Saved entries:
□ □ □ □ □ □ □
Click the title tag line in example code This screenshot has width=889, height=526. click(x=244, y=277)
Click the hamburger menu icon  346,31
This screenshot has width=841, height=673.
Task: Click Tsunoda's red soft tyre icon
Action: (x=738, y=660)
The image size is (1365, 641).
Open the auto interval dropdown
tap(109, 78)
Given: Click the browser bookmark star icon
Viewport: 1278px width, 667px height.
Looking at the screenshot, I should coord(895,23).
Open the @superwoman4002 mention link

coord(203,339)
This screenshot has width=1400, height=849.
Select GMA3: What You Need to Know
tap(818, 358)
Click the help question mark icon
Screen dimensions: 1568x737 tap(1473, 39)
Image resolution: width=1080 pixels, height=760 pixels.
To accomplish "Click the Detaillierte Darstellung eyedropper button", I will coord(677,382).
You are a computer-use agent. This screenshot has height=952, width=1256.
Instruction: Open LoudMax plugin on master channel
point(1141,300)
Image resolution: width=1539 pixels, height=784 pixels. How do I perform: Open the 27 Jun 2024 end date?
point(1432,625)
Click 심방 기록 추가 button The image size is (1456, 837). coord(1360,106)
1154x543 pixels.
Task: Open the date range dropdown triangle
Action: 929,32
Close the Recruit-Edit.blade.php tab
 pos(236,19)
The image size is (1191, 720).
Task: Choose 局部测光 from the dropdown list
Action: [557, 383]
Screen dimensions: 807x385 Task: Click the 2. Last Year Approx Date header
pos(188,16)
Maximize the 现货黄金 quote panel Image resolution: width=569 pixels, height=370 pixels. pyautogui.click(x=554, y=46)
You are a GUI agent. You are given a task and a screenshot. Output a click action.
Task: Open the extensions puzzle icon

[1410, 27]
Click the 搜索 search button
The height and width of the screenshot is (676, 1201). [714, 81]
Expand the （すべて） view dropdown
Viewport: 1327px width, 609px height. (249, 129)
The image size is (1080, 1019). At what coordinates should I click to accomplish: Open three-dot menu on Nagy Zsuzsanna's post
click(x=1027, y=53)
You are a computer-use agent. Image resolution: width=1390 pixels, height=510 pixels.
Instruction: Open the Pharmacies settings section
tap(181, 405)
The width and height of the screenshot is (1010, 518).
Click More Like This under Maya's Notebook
□ □ □ □ □ □ □
◆ **What to work on**
Would you count the lines in the entries that hold "computer" and reply with only the count?

◆ **Result of this task**
2